Un escudo fiscal frente a la tormenta geopolítica
La administración federal ha optado por desplegar una herramienta de política fiscal interna como respuesta inmediata a las convulsiones en los mercados energéticos mundiales. El mecanismo, que opera a través de ajustes en el Impuesto Especial de Producción y Servicios aplicado a los combustibles, permite al gobierno absorber parcial o totalmente las fluctuaciones abruptas en los costos internacionales. Esta estrategia, según lo expuesto por la Presidenta, no es nueva; fue implementada de manera efectiva durante la administración anterior para mitigar el impacto económico de la invasión rusa a Ucrania en 2022. La decisión subraya una continuidad en el enfoque de protección al poder adquisitivo de los consumidores frente a choques externos.
El contexto internacional: tensión en una arteria petrolera crítica
La declaración de Sheinbaum se produce en un momento de alta volatilidad. El agravamiento de las hostilidades entre Estados Unidos, Israel e Irán ha generado una profunda inquietud en los mercados. La situación se ha complicado por las acciones de Irán en el golfo Pérsico, donde ha impuesto un cierre de facto del estrecho de Ormuz. Este paso marítimo es una arteria vital para el comercio global de hidrocarburos, por donde transita aproximadamente una quinta parte del petróleo que se consume en el mundo. Cualquier interrupción prolongada en esta zona tiene un efecto multiplicador inmediato en los precios, como lo demuestra el brusco repunte del crudo Texas WTI.

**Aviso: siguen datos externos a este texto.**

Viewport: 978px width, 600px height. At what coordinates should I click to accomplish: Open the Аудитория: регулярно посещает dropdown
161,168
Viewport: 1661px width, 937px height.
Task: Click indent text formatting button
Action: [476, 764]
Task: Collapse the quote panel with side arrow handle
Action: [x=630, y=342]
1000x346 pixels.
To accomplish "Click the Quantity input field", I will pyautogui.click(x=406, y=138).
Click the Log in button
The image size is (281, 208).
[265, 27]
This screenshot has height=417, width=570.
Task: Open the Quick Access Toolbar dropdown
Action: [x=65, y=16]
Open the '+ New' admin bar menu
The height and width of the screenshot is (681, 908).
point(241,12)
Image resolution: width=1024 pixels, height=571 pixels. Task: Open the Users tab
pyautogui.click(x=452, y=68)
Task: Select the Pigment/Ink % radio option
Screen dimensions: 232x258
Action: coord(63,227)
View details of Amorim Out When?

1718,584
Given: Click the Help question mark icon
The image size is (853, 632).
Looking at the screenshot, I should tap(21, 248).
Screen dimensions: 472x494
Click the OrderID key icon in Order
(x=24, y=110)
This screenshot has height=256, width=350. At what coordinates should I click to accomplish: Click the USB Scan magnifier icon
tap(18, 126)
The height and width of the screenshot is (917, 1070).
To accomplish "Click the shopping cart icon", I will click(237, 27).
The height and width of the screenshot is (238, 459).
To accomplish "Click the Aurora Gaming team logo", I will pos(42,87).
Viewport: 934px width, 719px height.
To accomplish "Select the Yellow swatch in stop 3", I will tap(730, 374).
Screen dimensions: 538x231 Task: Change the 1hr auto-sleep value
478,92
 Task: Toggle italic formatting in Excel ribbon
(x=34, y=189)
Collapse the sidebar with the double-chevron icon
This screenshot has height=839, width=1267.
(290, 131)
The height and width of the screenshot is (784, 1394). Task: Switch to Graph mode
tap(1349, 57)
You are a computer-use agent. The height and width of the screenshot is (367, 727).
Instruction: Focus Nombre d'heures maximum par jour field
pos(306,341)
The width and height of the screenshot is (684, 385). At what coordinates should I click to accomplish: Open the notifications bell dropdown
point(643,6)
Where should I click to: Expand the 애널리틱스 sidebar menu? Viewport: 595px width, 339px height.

La reunión clave en Hacienda y el margen de maniobra
El anuncio de que se celebraría una reunión este mismo lunes con altos funcionarios de la Secretaría de Hacienda señala la urgencia con la que el gobierno evalúa la situación. El objetivo de dicho encuentro es determinar con precisión si las condiciones actuales justifican la activación del mecanismo de estabilización y en qué magnitud. Esta decisión técnica implica calcular el balance entre el costo fiscal que representa para el Estado reducir o subsidiar el IEPS y el beneficio social de mantener la estabilidad en los precios de un bien de consumo esencial. La capacidad de respuesta rápida es presentada como una ventaja del esquema ya establecido.
Implicaciones económicas y el fantasma de la inflación
La medida busca, más allá del alivio inmediato en las bombas de gasolina, contener presiones inflacionarias generalizadas. Un aumento sostenido en el precio de los combustibles tiene un efecto cascada en toda la cadena de producción y transporte de bienes, encareciendo la canasta básica y los servicios. Al aislar temporalmente el mercado interno de la turbulencia internacional, el gobierno intenta ganar tiempo y espacio para que la economía no absorba un shock externo de manera traumática. No obstante, la sostenibilidad de esta política a mediano plazo dependerá de la duración del conflicto y de la evolución de los precios internacionales del petróleo.
La soberanía energética y la política de precios
La postura del gobierno refleja un principio de política económica que prioriza la estabilidad interna. Al descartar de plano un incremento, se envía un mensaje de certidumbre a la población y al sector productivo. Esta decisión se enmarca en un discurso más amplio sobre la gestión soberana de los recursos y la economía, que ha caracterizado a la administración saliente y que la actual parece reafirmar. El mecanismo del IEPS se convierte así en un instrumento clave de esta política, permitiendo una intervención directa para suavizar los efectos de variables fuera del control nacional.